On a huge table, I have to remove the content (set to '') of a column that
makes for 99% of the weight of the table. Since the production can not be
stopped, I will not be able to do a VACUUM FULL nor any direct rewrite of the
table, so I tried the following trick to drop the content while reducing the
table weight. (I re-indented it for this email)
ppr=500
for i in `seq 0 60` ; do
psql $MYDB -c "UPDATE $TABLE
SET content = ''::bytea
WHERE ctid = ANY(ARRAY(
SELECT ('(' || p.i || ',' || s.i || ')')::tid
FROM generate_series(`$i * $ppr`, `($i + 1) * $ppr`) p(i),
generate_series(0, 2048) AS s(i)
));"
psql $MYDB -c "VACUUM $TABLE;"
done
This reduced my table from 1200MB down to 240MB, 29000 pages, while I expected
the final result to be even lower. I did a copy of the table, and it needed
only 30MB, 3800 pages, so there was still something wrong.

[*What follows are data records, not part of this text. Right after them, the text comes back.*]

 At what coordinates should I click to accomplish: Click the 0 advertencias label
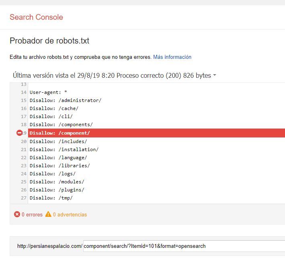pyautogui.click(x=70, y=214)
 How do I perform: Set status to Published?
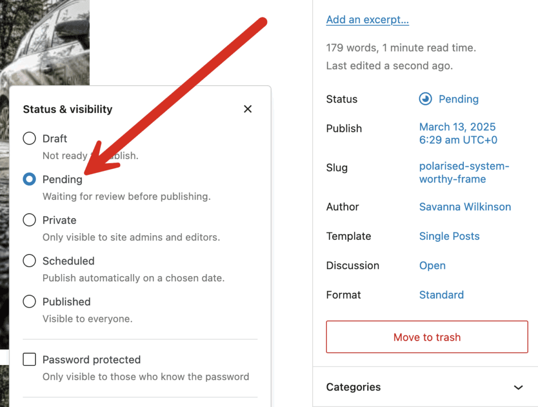tap(29, 301)
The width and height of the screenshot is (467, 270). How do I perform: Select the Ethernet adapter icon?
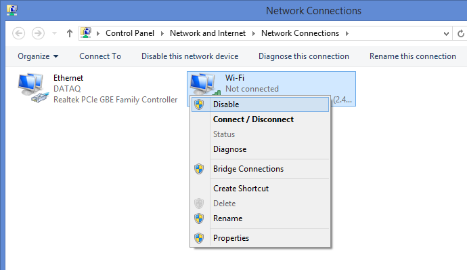tap(32, 88)
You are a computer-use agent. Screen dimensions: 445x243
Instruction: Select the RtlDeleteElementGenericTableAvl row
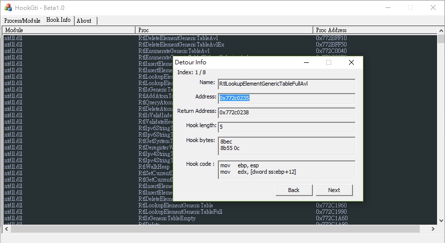point(178,38)
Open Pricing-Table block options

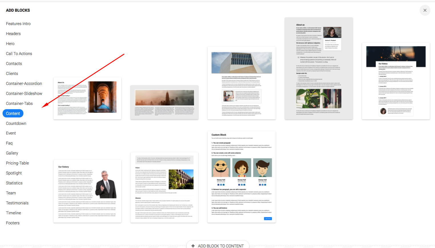17,163
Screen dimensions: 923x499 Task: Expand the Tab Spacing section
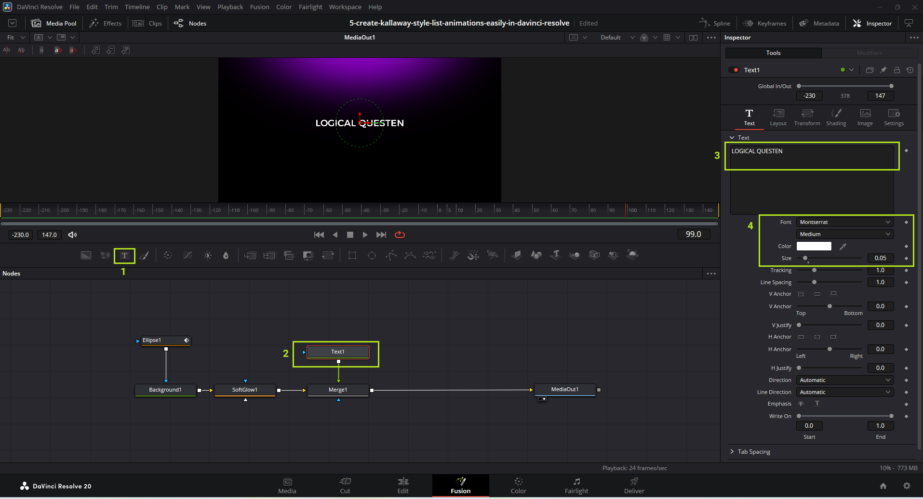(x=753, y=452)
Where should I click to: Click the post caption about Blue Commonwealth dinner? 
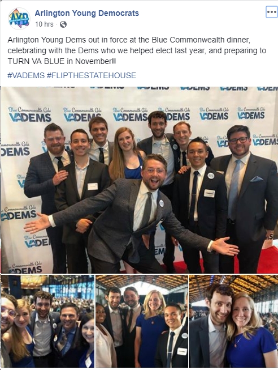pos(137,50)
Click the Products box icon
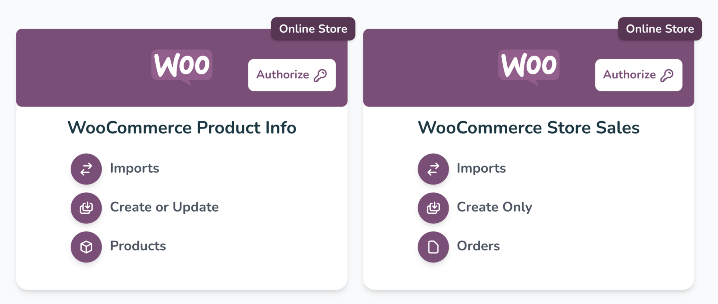The width and height of the screenshot is (718, 304). point(86,247)
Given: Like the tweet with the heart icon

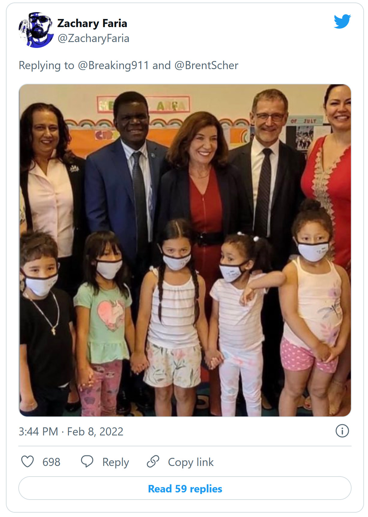Looking at the screenshot, I should coord(27,462).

I did a simple (and slow) query to get the number of rows per page on both
table. The new one had slightly more rows per page, but this was in no way
enough to justify such a gap. Then I saw that after page 2080 the table had,
for the following 27000 pages, between 0 and 5 rows per page. So vacuum could
not remove the pages because there were gaps.

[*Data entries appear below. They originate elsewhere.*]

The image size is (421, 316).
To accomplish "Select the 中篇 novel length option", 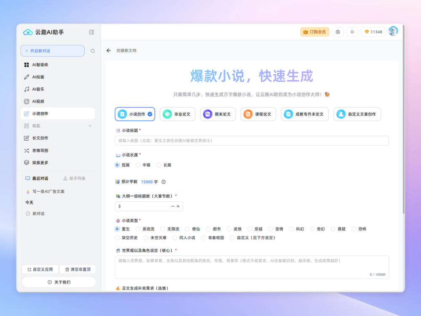I will pyautogui.click(x=143, y=165).
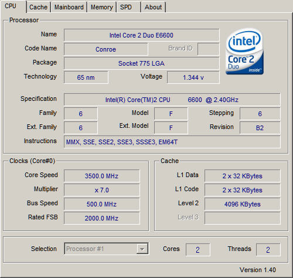The width and height of the screenshot is (293, 278).
Task: Go to the About tab
Action: pos(154,7)
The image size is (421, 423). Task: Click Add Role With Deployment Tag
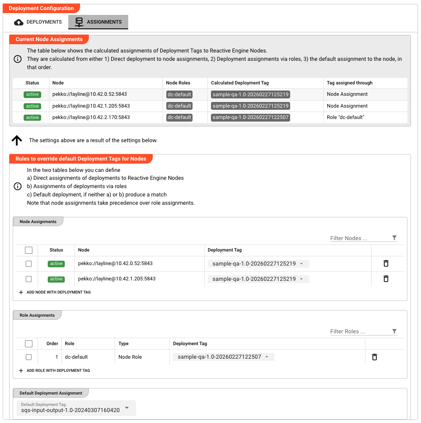click(54, 371)
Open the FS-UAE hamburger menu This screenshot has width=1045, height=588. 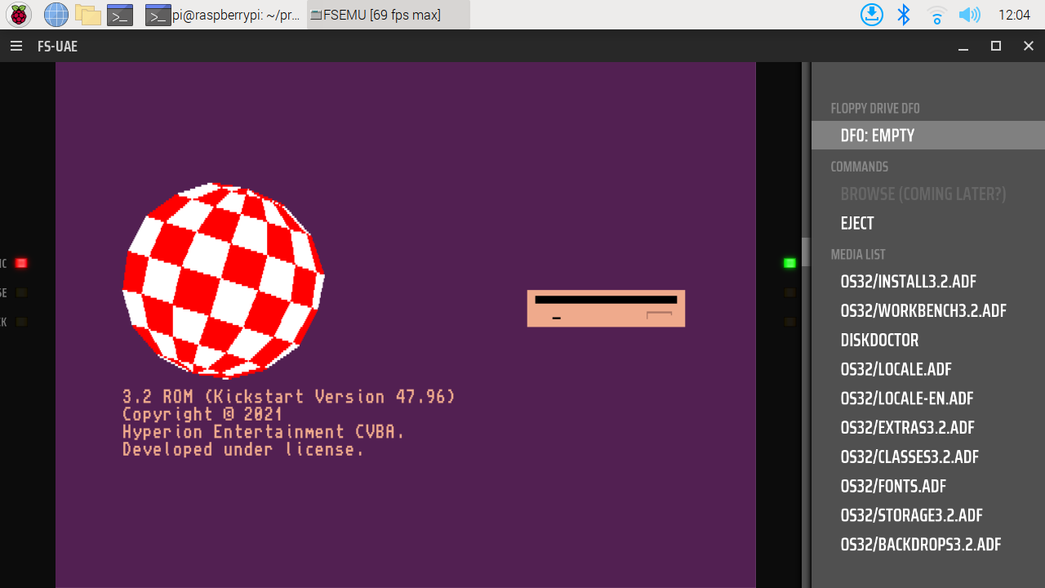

I figured out that, after a vacuum, updating the rows at the end of the table
should be put back at the beginning of the free space and thus after an update
of the rows of the last 27000 pages the table could be reduced to the optimal
size.
But when I raw the following, I was very surprised (NB: I know this query does
a full scan, I won't do it on a 100GB table, I promise)
VACUUM VERBOSE $TABLE;
SELECT count(*) FROM $TABLE WHERE ctid > '(29000,0)';
=> 29 rows
UPDATE $TABLE SET content = ''::bytea WHERE ctid > '(29000,0)';
=> 29 rows updated
SELECT count(*) FROM $TABLE WHERE ctid > '(29000,0)';
==> 29 rows again !
So instead of filling huge gaps (I've got for instance an 80 pages gap, from
id 2082 to id 2160), Pg put the data back at the end of the table.

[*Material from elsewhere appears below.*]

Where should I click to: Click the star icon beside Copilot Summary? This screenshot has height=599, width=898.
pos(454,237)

I'm quite puzzled by this situation. I believed PostgreSQL would use the free
space to put the new data, so my update loop would give me a clean, «packed»
table.
What behaviour did I miss here ? How can I get PostgreSQL to use that free
space without falling back to a vacuum full ? (And without using tools like
pg_repack if possible, because this seems like not needed in that situation)
Thanks
Pierre